From: Jens Axboe <axboe@kernel.dk>
To: Aaron Tomlin <atomlin@atomlin.com>,
rostedt@goodmis.org, mhiramat@kernel.org,
mathieu.desnoyers@efficios.com
Cc: bvanassche@acm.org, johannes.thumshirn@wdc.com, kch@nvidia.com,
dlemoal@kernel.org, ritesh.list@gmail.com, loberman@redhat.com,
neelx@suse.com, sean@ashe.io, mproche@gmail.com,
chjohnst@gmail.com, linux-block@vger.kernel.org,
linux-kernel@vger.kernel.org, linux-trace-kernel@vger.kernel.org
Subject: Re: [PATCH v6 0/2] blk-mq: introduce tag starvation observability
Date: Mon, 18 May 2026 07:31:45 -0600 [thread overview]
Message-ID: <189ddfd7-f579-4c86-bcfc-334cf574bdfc@kernel.dk> (raw)
In-Reply-To: <20260517213614.350367-1-atomlin@atomlin.com>
On 5/17/26 3:36 PM, Aaron Tomlin wrote:
> Hi Jens, Steve, Masami,
>
> In high-performance storage environments, particularly when utilising RAID
> controllers with shared tag sets (BLK_MQ_F_TAG_HCTX_SHARED), severe latency
> spikes can occur when fast devices are starved of available tags.

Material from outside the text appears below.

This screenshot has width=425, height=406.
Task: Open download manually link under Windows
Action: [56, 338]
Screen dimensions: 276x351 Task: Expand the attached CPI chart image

> Currently, diagnosing this specific queue contention requires deploying
> dynamic kprobes or inferring sleep states, which lacks a simple,
> out-of-the-box diagnostic path.
>
> This short series introduces dedicated, low-overhead observability for tag
> exhaustion events in the block layer:
>
> - Patch 1 introduces the "block_rq_tag_wait" tracepoint in the tag
> allocation slow-path to capture precise, event-based starvation.
>
> - Patch 2 complements this by exposing "wait_on_hw_tag" and
> "wait_on_sched_tag" per-CPU counters via debugfs for quick,
> point-in-time cumulative polling.
>
> Together, these provide storage engineers with zero-configuration
> mechanisms to definitively identify shared-tag bottlenecks.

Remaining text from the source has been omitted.